** EXTRACT PROVIDED **

When Ellis first joined Pilobolus he was coming off having been involved for a few years in the drag community — not as a drag performer but as a dancer with his friend [and “RuPaul’s Drag Race contender] Miz Cracker as well as Juicy Liu in the drag nightclub scene.

After living in the professional drag world for so long, going into Pilobolus “felt like entering a more traditional ‘masculine’ realm,” but one “that is definitely part of who I am as a person, too. I often giggle to myself because I remember there was this sort of ‘boys’ club’ in college for the ‘super-hetero’ people that we used to joke about. When I got into  Pilobolus I felt like I snuck into that boys’ club.”

Though Pilobolus had many LGBTQ dancers over the decades — and the ensemble just before Ellis joined had three gay men, he says — there were no gay men in the company upon Ellis’ arrival. “I was the only one. I thought, ‘Oh, this is the other side of the coin.’

“But I didn’t feel the need to put on a mask to be accepted. It just felt like I was exploring that masculine side of myself that I hadn’t been exploring because I was working with the world of drag, exploring who I was in a different realm.  A lot of early Pilobolus pieces that I was learning had to do with that part of masculinity.

“I think the Pilobolus pieces that have been created on LGBTQ performers definitely have a sense of subtlety and—dare I say the word?—femininity, which made it really beautiful to watch.”

** WHAT THIS EXERCISE ASKS **
1) Decide whether each statement agrees with the passage about Ellis and Pilobolus, answering yes or no and quoting the words from the passage that settle it: (a) Ellis took part in the drag scene as a drag performer. (b) There were no gay men in Pilobolus when Ellis arrived. (c) Ellis felt he had to put on a mask to be accepted.
2) Reproduce the part of the passage about Ellis and Pilobolus starting with "Though Pilobolus had" and going on through "part of masculinity.".
3) Take the passage about Ellis and Pilobolus further, beginning after its last sentence.
The rows that come next are separate material, unrelated to the passage about Ellis and Pilobolus.

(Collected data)
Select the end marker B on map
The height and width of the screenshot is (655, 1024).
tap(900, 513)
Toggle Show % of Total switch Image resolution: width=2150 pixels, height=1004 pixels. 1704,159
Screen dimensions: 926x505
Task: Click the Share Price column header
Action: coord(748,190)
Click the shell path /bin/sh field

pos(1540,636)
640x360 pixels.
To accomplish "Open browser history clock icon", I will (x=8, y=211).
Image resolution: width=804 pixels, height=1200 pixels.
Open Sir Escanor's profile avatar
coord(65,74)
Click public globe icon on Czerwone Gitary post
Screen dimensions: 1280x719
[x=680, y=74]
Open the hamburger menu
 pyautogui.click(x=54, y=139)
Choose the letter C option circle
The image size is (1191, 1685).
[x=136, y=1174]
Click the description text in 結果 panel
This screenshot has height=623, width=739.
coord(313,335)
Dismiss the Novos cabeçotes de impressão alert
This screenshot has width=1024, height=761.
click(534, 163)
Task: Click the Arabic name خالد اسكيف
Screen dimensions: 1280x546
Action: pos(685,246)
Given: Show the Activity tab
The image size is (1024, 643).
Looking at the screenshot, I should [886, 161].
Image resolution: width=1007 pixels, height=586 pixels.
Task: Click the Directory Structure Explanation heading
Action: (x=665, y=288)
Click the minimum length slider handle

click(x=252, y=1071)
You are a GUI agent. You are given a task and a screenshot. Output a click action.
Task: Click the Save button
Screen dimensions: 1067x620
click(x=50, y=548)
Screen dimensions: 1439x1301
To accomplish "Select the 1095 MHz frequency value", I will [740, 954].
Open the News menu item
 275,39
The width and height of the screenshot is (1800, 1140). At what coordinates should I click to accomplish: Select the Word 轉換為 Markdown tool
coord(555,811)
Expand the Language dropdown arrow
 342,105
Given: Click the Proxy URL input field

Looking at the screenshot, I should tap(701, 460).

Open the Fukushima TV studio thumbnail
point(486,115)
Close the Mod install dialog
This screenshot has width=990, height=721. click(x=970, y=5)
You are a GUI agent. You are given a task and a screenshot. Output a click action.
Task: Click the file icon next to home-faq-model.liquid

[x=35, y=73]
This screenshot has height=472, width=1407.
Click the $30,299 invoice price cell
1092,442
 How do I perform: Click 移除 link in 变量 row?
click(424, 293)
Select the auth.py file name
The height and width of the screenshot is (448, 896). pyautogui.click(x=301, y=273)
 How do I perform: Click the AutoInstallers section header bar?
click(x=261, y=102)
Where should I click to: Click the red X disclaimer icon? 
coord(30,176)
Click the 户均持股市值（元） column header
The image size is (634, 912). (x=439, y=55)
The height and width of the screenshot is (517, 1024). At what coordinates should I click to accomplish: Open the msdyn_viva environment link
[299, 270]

** RESULTS FOR THE EXERCISE **
1)
(a) No: "not as a drag performer but as a dancer"
(b) Yes: "there were no gay men in the company upon Ellis’ arrival"
(c) No: "But I didn’t feel the need to put on a mask to be accepted."

2)
Though Pilobolus had many LGBTQ dancers over the decades — and the ensemble just before Ellis joined had three gay men, he says — there were no gay men in the company upon Ellis’ arrival. “I was the only one. I thought, ‘Oh, this is the other side of the coin.’

“But I didn’t feel the need to put on a mask to be accepted. It just felt like I was exploring that masculine side of myself that I hadn’t been exploring because I was working with the world of drag, exploring who I was in a different realm.  A lot of early Pilobolus pieces that I was learning had to do with that part of masculinity.

3)
Could  drag elements from Ellis’ background be integreated into future pieces? Or would that be too far away from that early Pilobolus brand?

“Elements of drag could be used—and have been used in the past. But there are parts of the new drag culture that haven’t been used before, and I could see maybe that coming into the company in the future.

“We’re always open to explore what interests us at the time. I know I have no reservations in expressing my perspective as a gay man about what is being created, and I know the artistic directors take that into account. It may not be like shooting a rainbow across the stage but those hints of myself are there and being respected in what is being created.

“But I am also an actor, so telling that story from a more heterosexual perspective isn’t something that is inhibiting to me. I get to play a role, and that interests me, too, because it’s not life. But because I am a gay man coming to that role, I also know that little bits of who I am are going to come out in that regardless.”


As for his personal life, Ellis’ partner is Australian who is currently living there. “We haven’t seen each other in over a year because of Covid-19 so that’s been incredibly challenging [because of visitor restrictions].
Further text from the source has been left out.